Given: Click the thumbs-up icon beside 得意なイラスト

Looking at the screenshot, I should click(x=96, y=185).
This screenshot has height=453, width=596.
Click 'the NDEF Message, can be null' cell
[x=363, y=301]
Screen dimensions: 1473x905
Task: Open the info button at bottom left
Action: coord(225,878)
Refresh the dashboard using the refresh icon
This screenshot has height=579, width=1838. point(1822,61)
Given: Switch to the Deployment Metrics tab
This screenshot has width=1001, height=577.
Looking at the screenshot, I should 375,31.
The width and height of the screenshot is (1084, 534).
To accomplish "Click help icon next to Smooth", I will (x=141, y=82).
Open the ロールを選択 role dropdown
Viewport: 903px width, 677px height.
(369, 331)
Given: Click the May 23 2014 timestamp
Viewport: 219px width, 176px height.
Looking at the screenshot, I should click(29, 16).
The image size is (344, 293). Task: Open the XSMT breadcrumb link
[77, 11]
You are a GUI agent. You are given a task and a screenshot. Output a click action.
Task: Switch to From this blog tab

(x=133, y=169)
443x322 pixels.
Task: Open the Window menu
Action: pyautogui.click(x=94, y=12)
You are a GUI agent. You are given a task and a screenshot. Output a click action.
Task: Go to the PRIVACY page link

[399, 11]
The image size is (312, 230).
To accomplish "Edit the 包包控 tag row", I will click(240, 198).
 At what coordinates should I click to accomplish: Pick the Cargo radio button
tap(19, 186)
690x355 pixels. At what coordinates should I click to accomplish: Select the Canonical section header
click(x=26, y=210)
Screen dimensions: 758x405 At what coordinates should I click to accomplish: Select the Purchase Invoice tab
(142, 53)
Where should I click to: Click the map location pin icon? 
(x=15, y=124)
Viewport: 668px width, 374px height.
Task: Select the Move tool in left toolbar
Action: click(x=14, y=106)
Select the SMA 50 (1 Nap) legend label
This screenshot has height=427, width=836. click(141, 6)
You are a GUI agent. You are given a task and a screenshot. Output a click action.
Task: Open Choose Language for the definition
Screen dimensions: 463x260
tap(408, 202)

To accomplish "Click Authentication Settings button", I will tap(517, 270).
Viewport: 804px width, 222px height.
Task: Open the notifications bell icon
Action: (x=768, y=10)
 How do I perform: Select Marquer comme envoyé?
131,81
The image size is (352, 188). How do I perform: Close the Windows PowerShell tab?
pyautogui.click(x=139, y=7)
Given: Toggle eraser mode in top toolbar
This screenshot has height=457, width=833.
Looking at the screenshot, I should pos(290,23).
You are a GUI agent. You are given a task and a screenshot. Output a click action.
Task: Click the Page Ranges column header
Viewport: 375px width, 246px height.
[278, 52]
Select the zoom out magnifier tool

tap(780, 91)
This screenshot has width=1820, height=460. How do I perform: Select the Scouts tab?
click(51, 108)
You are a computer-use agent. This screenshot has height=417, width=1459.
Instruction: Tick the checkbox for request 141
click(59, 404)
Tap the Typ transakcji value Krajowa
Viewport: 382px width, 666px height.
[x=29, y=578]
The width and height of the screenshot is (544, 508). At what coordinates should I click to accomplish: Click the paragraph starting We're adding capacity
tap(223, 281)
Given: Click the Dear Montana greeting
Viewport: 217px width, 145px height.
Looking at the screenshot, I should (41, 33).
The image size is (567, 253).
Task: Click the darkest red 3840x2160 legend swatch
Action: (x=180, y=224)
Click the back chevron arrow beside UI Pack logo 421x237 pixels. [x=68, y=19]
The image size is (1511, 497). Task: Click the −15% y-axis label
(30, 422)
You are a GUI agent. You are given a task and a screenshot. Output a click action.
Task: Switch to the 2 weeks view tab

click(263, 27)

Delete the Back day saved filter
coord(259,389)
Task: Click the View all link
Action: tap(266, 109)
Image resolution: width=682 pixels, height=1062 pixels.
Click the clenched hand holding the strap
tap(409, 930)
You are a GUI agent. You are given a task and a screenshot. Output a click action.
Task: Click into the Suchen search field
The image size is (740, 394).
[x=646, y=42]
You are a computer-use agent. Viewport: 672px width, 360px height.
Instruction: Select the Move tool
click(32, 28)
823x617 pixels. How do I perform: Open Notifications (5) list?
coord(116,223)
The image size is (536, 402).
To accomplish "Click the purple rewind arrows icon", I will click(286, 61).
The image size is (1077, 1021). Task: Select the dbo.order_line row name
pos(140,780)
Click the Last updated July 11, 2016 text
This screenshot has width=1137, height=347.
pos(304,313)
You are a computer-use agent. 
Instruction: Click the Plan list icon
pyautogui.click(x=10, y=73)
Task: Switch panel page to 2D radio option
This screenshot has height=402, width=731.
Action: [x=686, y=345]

________

THE TASK -> What belongs in the answer is each line of the data that has the word "computer".

FINISHED TASK ->
You are a computer-use agent. This screenshot has height=417, width=1459.
You are a computer-use agent. Viewport: 672px width, 360px height.
You are a computer-use agent. 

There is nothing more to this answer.